Zorah you are quite right, Androgenic Alopecia is male pattern baldness which is caused by too much free testosterone. However, both my derm and gyn agreed that while I had too much free test, I did NOT have AA. AA is usually very difficult to reverse and since I've been on the anti-androgen and taking the Iron supps, my hair has grown back.

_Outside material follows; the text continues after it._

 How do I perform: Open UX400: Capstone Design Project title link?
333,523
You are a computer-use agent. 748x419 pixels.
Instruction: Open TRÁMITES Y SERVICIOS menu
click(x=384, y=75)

I have to admit I'm still vv confused over the whole alopecia thing. But as my docs are happy and my hair is growing back, I guess being confused isn't too bad.

Quote:
Did you have hair loss at your temples, or just thinning all over?
I had general thinning all over the top of my head, but especially at the crown, where my bangs start. I didn't really have thinning at the temples, and the only place my hair is still as full as it used to be is at the very back of my head.

Quote:
I'm curious because I suspect low iron may be exacerbating my hair loss (I should get my test results on Wednesday), but my hair loss seems to be mainly due to excess androgens, since I have miniaturization and a rapidly receding hairline (as well as thinning all over).
If you suspect exess androgens, talk to your doc/derm/gyn about prescribing an anti-androgen (like Spiro or Androcur) as it helped me enormously! But the low iron also complicated the hairloss - my iron in my blood was normal, but my iron stores were almost completely depleted! I've been on the supps since Feb.

I'd say don't be scared/shy/ashamed to talk to a derm or a gp or a doc about the hairloss. But be warned - the first derm told me I had AA, she could not treat it and I would be losing all my hair. And she didn't even have a good look at my hairloss, just glanced and dx'ed me. I was so upset I cried all the way home.

The 2nd derm I went to did a much more intense exam, looking at the hair that were falling out, trying to pluck a hair out and looking at it. Asking me q's about my general health, family history etc. Explained to me how your hair's natural growth cycle works and how something that happened a year ago could cause your hair to go haywire now. He also explained all 3 (or 4?) alopecias to me and then why I did not fit into any of them.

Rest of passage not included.